Home > Astronomy, Awards & Prizes > JHU Cosmologists Receive “New Frontiers” Award For Work On “Origami Universe”

JHU Cosmologists Receive “New Frontiers” Award For Work On “Origami Universe”


Two Johns Hopkins University research scientists who use the Japanese art of paper folding, known as origami, as a metaphor for understanding the complexity of the cosmos have been named winners of an award through the “New Frontiers in Astronomy & Cosmology International Grant and Essay Writing Competition,” funded by the John Templeton Foundation.

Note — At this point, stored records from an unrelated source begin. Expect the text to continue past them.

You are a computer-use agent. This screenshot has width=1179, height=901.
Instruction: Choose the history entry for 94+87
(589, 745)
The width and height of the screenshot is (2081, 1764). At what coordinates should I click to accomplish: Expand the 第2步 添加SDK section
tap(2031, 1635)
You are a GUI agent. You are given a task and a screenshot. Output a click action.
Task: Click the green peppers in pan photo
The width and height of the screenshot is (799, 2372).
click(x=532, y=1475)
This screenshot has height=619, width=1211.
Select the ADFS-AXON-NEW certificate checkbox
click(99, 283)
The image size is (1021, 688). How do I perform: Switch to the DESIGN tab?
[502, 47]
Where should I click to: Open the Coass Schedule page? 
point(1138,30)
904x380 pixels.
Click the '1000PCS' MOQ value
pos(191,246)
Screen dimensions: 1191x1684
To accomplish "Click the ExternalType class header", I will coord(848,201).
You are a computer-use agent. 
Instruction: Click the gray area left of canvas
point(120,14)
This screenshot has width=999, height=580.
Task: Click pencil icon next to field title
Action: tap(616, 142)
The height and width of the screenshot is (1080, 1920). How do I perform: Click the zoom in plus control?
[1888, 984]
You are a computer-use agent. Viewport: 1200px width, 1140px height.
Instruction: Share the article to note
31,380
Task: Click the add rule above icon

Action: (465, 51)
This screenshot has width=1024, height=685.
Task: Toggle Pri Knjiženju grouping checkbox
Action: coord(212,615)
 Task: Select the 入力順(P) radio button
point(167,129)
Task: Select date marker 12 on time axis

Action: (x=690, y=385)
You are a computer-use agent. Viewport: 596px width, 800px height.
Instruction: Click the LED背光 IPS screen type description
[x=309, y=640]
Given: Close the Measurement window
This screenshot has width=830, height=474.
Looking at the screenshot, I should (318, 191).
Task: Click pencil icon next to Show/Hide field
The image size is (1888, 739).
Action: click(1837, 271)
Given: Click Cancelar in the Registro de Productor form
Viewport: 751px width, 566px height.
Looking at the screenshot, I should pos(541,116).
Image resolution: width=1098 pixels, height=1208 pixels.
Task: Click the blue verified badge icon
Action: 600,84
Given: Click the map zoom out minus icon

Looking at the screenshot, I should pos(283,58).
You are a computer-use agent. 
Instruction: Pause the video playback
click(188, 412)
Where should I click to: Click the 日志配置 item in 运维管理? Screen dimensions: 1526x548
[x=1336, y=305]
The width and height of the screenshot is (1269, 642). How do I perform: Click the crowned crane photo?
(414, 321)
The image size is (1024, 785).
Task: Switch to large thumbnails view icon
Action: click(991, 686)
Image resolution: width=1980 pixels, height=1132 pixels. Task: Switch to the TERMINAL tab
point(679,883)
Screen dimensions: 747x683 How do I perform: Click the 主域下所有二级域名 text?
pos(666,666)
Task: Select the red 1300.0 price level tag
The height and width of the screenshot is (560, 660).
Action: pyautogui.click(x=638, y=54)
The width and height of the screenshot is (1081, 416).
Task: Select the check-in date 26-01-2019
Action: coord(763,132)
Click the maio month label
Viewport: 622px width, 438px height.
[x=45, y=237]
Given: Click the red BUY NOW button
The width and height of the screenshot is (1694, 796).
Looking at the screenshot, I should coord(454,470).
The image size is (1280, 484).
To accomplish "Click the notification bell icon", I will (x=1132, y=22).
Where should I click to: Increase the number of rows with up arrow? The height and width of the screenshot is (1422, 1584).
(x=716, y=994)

Mark Neyrinck and Miguel Aragón-Calvo, both of the Henry A. Rowland Department of Physics and Astronomy at the Johns Hopkins University’s Krieger School of Arts and Sciences, were chosen from an international competition led by the University of Chicago’s Donald G. York to receive a grant to explore fundamental questions in astronomy and cosmology that engage groundbreaking ideas on the nature of the universe. Both scientists are part of Johns Hopkins’ Institute for Data Intensive Engineering and Science (IDIES), a center led by fellow Johns Hopkins astrophysicist and computer scientist, Alexander Szalay, and aimed at developing new ways of building and analyzing huge data sets.